A mutual friend was over last night so I thought that I would sit at the table and join in the conversation. They left and we all went to another friends house in the apt complex and I helped hang some fall decorations. She offered my wife and I some wine so we talked and had a glass of wine until it was time to take the kids home. I took my DD's home and got them into bed asleep. Wife stayed at her friends house for another 1 1/2 hours.

Wife got ready for bed climbed in bed and started pushing my legs away from her. I naturally asked her if something is wrong and she said that she needed some space and I'm not giving it to her.
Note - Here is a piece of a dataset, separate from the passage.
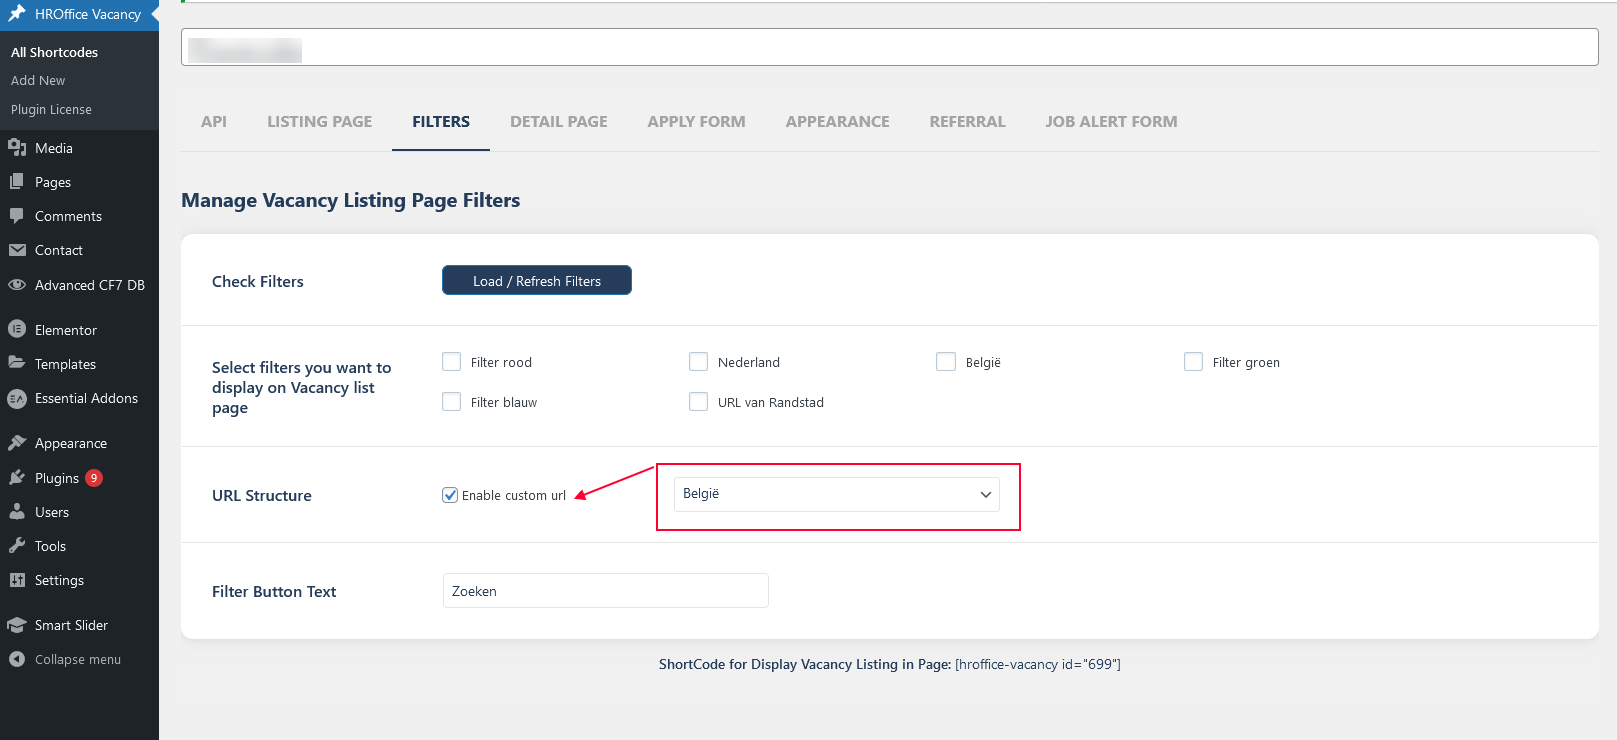
Task: Click the Comments bubble icon
Action: (17, 216)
Said that she wanted to talk to her friend alone and that I was being clingy. I told her I was offered a glass of wine and I wanted to drink it so I did and it's irrelevant to me that you wanted some alone time. Keep in mind that my wife stayed another 1 1/2 hours after I left.

I then told my wife "you know what your right I think we both need some space because I have a lot to think about as well and I need to decide if my needs are being met" She responded something to the affect of good luck trying to find someone as good as her. I replied "I could say the same to you" then I rolled over and went to sleep.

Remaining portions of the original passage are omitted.